What’s in a name?

What’s in a name?

Duygu Asena, Turkey’s pioneering feminist writer known for her best-seller “The Woman Has No Name,” would have cringed had she seen a recent wedding invitation from the eastern province of Van. The formal invitation, with bold golden letters against a black backdrop, contained no female names – not that of the bride, nor the parents. It was simply two men, the marriage of their son on a certain date in the Başkale district of Van. Ironically, the name of the best man was on the card. Alas, the bride had no name.

The invitation, which was shared on social media, unsurprisingly gave way to a lot of lewd comments: “So perhaps the groom is marrying the best man,” wrote one practical joker.
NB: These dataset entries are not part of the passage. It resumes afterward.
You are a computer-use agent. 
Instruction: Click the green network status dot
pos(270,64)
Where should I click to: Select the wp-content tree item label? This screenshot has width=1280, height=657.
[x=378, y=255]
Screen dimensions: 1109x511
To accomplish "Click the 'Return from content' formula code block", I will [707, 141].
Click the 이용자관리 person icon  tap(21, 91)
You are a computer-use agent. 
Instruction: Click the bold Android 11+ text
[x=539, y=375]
Others, such as Al-Monitor columnist Pınar Tremblay, saw the invitation as a further step in the efforts in the last 12 years of the eradication of the presence of women from public spaces. Drawing attention to the fact that many pious Turks saw the wedding as an occasion to demonstrate their adherence to strict Islam, Tremblay painted a vivid picture of conservative weddings – where there would be not one but two lavish ceremonies, one for men and one for women; where the bride’s attire would be conservative and there would be no coed pictures. The families who have created the no-bride invite – one family is the head of a major southeastern tribe and the other is the former provincial chair of the ruling Justice and Development Party (AKP) – are likely to have a conservative wedding.

But the issue of the name goes beyond the conservative weddings or debates on whether the bride is veiled or not. As Asena saw in the 1980’s, the name of the woman is at the heart of the debate on her rights and her identity.
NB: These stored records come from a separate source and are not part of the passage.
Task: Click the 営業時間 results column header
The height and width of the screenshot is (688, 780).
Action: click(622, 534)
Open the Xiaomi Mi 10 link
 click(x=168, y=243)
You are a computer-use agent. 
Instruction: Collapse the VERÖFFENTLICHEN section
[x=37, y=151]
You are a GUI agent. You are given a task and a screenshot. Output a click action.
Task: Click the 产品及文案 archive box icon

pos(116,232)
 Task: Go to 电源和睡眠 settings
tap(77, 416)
The brideless invitation in Turkey comes after a global campaign, initiated by Afghan women, with the hashtag #WhereIsMyName. It started in late July with a group of Afghan women who challenged the deeply-rooted custom in their country’s patriarchal society that a woman’s name should not be revealed, neither at her wedding nor on her grave. A woman’s headstone might read x’s mother, daughter or sister. The birth certificate does not include the name of the mother.

The social media campaign, which drew support from all around the world, urges Afghan women to reclaim their most basic identity: Their name. “This is just a spark — the posing of a question mostly to the Afghan women about why their identity is denied,” Bahar Sohaili, one of the supporters of the campaign, told the New York Times. Reuters spoke to a government spokesman on putting the name of the women in documents, but the society – an abstract alibi that is often evoked by government officials – “was not ready.” Abdullhah Atahi, a spokesman for the High Court in Kabul, said putting the name of the mother’s name on the birth certificate or on other relevant documents “may invite unwanted chaos.”

Educated and professional people may shrug off this “absent name” tradition as an archaic practice unique to conservative, tribal societies. Yet, the “absent name in the tombstone” is not so radically different than taking the last name of the husband upon marriage – both seek to define women in relationship to a male.

In Turkey, the laws urge women – but not men – to change their last names after marriage. It is possible to keep your original surname and add your husband’s surname to it. But if you want to use your last name only, without adding your husband’s, you have to pass through court. Several Turkish women have done this in the last decade, setting a strong precedent, so your chances of winning the case are strong. Yet unlike in many European countries, it is not by declaration but through a court decision. Women who want to go to court to maintain their last name need to thank one brave woman who launched a legal battle for 10 years, until she obtained the right.

“I kept my name [after marriage] because it is my name… regardless of whether it came from my father or the moon, it is the name I have had since I was born, the name with which I travelled my life’s milestones, the name I have answered to since the first day I went to kindergarten,” wrote Chimamanda Ngozi Adichie, one of the strongest female voices from Nigeria. The writer of “Americanah,” says in her last book, “A Feminist Manifesto in Fifteen Suggestions” that in a truly just society, women should not be expected to make marriage-based changes that men do not make – and often, that change starts with the name - changed name, imposed name and at worst, no name.